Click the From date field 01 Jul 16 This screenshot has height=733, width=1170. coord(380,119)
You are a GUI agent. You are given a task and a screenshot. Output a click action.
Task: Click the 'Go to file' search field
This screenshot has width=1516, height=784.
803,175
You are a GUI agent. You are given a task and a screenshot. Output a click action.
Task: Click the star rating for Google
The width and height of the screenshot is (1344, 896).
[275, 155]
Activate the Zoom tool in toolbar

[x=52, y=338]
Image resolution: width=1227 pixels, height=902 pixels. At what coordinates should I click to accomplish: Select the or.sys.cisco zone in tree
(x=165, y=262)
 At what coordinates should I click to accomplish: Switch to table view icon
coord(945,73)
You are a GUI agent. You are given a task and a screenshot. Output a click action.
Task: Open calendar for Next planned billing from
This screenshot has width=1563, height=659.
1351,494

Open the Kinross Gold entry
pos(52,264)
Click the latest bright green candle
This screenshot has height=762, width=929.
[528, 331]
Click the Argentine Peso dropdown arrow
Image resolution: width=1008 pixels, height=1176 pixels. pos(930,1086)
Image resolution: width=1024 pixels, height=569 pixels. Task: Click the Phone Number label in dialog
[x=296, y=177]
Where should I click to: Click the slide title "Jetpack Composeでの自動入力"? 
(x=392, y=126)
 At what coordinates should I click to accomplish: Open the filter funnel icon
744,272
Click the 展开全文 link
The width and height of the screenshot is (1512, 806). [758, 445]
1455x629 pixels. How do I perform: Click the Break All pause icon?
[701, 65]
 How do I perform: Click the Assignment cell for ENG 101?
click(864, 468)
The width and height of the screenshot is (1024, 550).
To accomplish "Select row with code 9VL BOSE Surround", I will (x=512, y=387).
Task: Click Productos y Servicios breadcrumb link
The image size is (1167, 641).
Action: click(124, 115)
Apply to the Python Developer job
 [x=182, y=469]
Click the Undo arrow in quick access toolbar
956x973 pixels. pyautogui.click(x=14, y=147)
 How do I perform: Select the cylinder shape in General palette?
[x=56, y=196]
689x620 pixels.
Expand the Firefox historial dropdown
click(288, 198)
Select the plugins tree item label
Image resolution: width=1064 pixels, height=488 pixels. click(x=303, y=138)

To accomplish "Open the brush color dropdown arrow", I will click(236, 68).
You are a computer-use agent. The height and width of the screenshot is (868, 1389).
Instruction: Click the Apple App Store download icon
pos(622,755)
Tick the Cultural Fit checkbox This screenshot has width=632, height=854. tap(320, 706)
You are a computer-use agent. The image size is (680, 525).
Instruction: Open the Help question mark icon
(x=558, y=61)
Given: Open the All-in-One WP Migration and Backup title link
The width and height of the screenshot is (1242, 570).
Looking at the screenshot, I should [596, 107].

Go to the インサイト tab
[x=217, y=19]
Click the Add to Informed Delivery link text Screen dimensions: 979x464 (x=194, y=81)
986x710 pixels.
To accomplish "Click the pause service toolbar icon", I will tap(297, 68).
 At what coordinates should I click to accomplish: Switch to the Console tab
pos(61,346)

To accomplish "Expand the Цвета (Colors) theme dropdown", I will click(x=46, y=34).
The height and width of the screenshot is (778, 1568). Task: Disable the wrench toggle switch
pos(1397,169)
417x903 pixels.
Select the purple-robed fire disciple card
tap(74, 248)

──────────

=== EXERCISE PROMPT ===
Every piece of the data is to be set down again exactly.

=== RESPONSE TO THE TASK ===
Click the From date field 01 Jul 16 This screenshot has height=733, width=1170. coord(380,119)
You are a GUI agent. You are given a task and a screenshot. Output a click action.
Task: Click the 'Go to file' search field
This screenshot has width=1516, height=784.
803,175
You are a GUI agent. You are given a task and a screenshot. Output a click action.
Task: Click the star rating for Google
The width and height of the screenshot is (1344, 896).
[275, 155]
Activate the Zoom tool in toolbar

[x=52, y=338]
Image resolution: width=1227 pixels, height=902 pixels. At what coordinates should I click to accomplish: Select the or.sys.cisco zone in tree
(x=165, y=262)
 At what coordinates should I click to accomplish: Switch to table view icon
coord(945,73)
You are a GUI agent. You are given a task and a screenshot. Output a click action.
Task: Open calendar for Next planned billing from
This screenshot has width=1563, height=659.
1351,494

Open the Kinross Gold entry
pos(52,264)
Click the latest bright green candle
This screenshot has height=762, width=929.
[528, 331]
Click the Argentine Peso dropdown arrow
Image resolution: width=1008 pixels, height=1176 pixels. pos(930,1086)
Image resolution: width=1024 pixels, height=569 pixels. Task: Click the Phone Number label in dialog
[x=296, y=177]
Where should I click to: Click the slide title "Jetpack Composeでの自動入力"? 
(x=392, y=126)
 At what coordinates should I click to accomplish: Open the filter funnel icon
744,272
Click the 展开全文 link
The width and height of the screenshot is (1512, 806). [758, 445]
1455x629 pixels. How do I perform: Click the Break All pause icon?
[701, 65]
 How do I perform: Click the Assignment cell for ENG 101?
click(864, 468)
The width and height of the screenshot is (1024, 550).
To accomplish "Select row with code 9VL BOSE Surround", I will (x=512, y=387).
Task: Click Productos y Servicios breadcrumb link
The image size is (1167, 641).
Action: click(124, 115)
Apply to the Python Developer job
 [x=182, y=469]
Click the Undo arrow in quick access toolbar
956x973 pixels. pyautogui.click(x=14, y=147)
 How do I perform: Select the cylinder shape in General palette?
[x=56, y=196]
689x620 pixels.
Expand the Firefox historial dropdown
click(288, 198)
Select the plugins tree item label
Image resolution: width=1064 pixels, height=488 pixels. click(x=303, y=138)

To accomplish "Open the brush color dropdown arrow", I will click(236, 68).
You are a computer-use agent. The height and width of the screenshot is (868, 1389).
Instruction: Click the Apple App Store download icon
pos(622,755)
Tick the Cultural Fit checkbox This screenshot has width=632, height=854. tap(320, 706)
You are a computer-use agent. The image size is (680, 525).
Instruction: Open the Help question mark icon
(x=558, y=61)
Given: Open the All-in-One WP Migration and Backup title link
The width and height of the screenshot is (1242, 570).
Looking at the screenshot, I should [596, 107].

Go to the インサイト tab
[x=217, y=19]
Click the Add to Informed Delivery link text Screen dimensions: 979x464 (x=194, y=81)
986x710 pixels.
To accomplish "Click the pause service toolbar icon", I will tap(297, 68).
 At what coordinates should I click to accomplish: Switch to the Console tab
pos(61,346)

To accomplish "Expand the Цвета (Colors) theme dropdown", I will click(x=46, y=34).
The height and width of the screenshot is (778, 1568). Task: Disable the wrench toggle switch
pos(1397,169)
417x903 pixels.
Select the purple-robed fire disciple card
tap(74, 248)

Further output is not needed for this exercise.